CCS Chair of MFA Color and Materials Design Sally Erickson Wilson first learned of the 100 Day project in 2014 via an essay and podcast at the Design Observer. The project, which began as a workshop led by designer and critic Michael Bierut, challenged graduate graphic design students at Yale School of Art to “do a design operation that you are capable of repeating every day” for a period of 100 days.

Erickson Wilson’s students have used this repetitive structure in the past with fascinating results, as the commitment to a daily discipline removed the barriers of “do I/don’t I like the work?” This spring, 100 Days provided a starting point for a semester-long assignment in the “Trend Forecasting and Future Scenario Planning” research course. For the Color and Materials Design (CMD) assignment, students were charged with creating an individual blog “that captures trends and developments in consumer behavior, technology, the arts, design, business, the economy, sustainability and the environment.” The choice was up to the student.

“Initially, it started as ‘blog every day for 100 days.’ Then it became, over time, ‘blog regularly over a period of 100 days,’” Erickson Wilson said. “Sometimes students would do a quick in-and-out post and sometimes they would explore a topic in more depth. So there was flexibility in the assignment that enabled students to develop a point of view.”

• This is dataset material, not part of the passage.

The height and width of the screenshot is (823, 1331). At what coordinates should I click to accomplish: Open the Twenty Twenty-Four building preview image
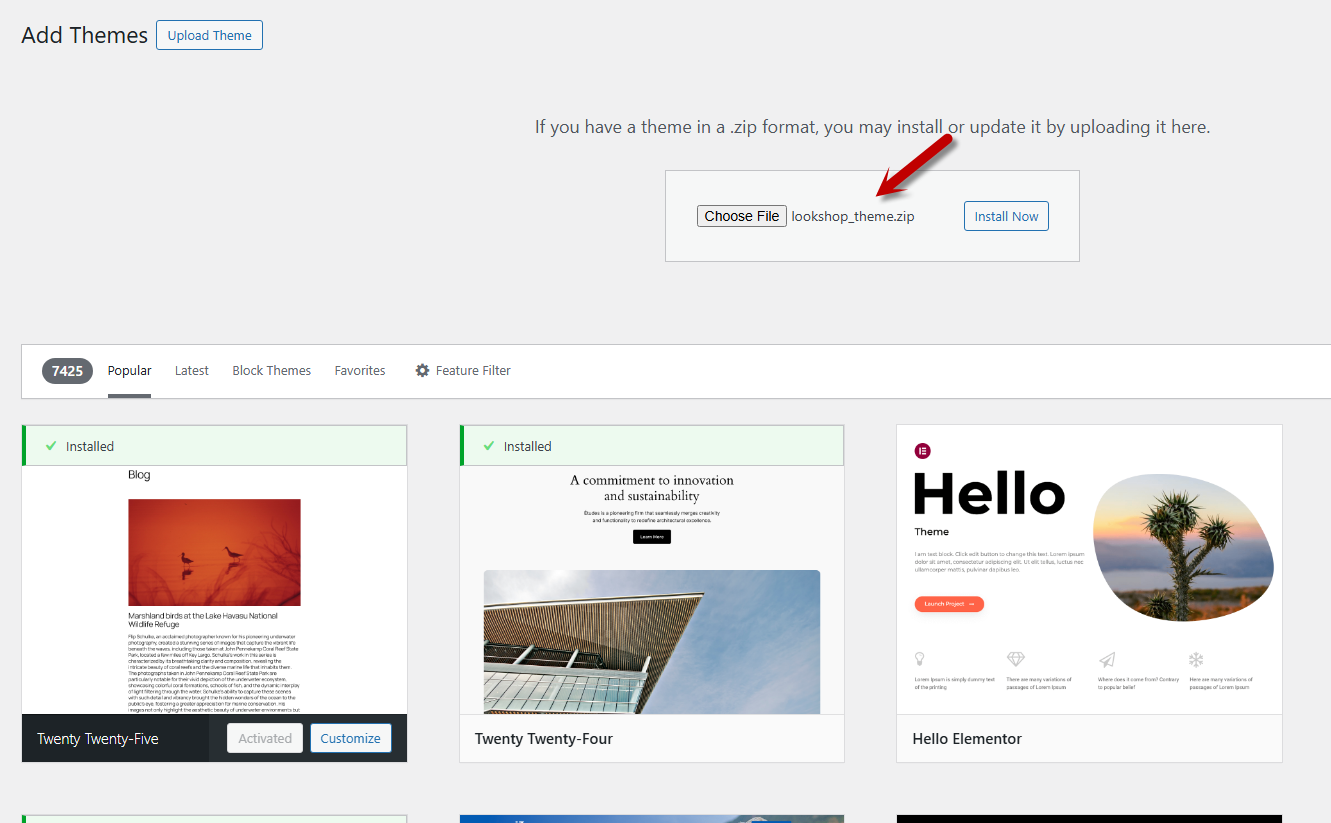tap(651, 642)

The purpose of blogging, Erickson Wilson explained, is twofold: to design an experience in which learning takes place primarily outside of the classroom and to help Color and Materials Design students develop and hone an authorial voice. As many graduates of the MFA program will work as CMF (color, materials and finishes) professionals in various industries, the ability to identify, report on and, ultimately, forecast trends are mandatory necessary skills.

CMD student Julia Jueckstock initially balked at the idea of blogging about sustainable gear for a hundred days, but eventually found a rhythm that worked for her, and for her subject matter. “I think a lot of the challenge of my blog was putting together everything I had found and making one, compact post about it,” said Jueckstock. “In the beginning I started out with the idea of sustainable gear, but the blog ventured out beyond that and started looking at materials — materials for gear, materials for outdoor apparel. I found that I was spending way too much time on one post. I’ve definitely developed an appreciation for what it takes to do a blog well.”

Close up photo of blue and black circular elements lined up on a black metal panel.

Sydney Hembree, a BFA senior in Transportation Design (with a concentration in Color and Materials Design), found that the assignment offered different challenges — and rewards. Using her blog as a kind of personal diary, with a good dose of technology, she documented a broad array of trends and topics from an underwater hotel to a recent CCS Woodward Lecture by renowned designer Anna Sui. Hembree noted, “A lot of my ideas come from my friends on social media: artists and designers are always posting about those things. I went with a friend to a gallery show and documented all the colors and textures and materials I saw there and made a post about that.”

A simple idea, but one that Erickson Wilson notes is a key part of progressing through the course: to learn the difference between trend reporting and trend forecasting.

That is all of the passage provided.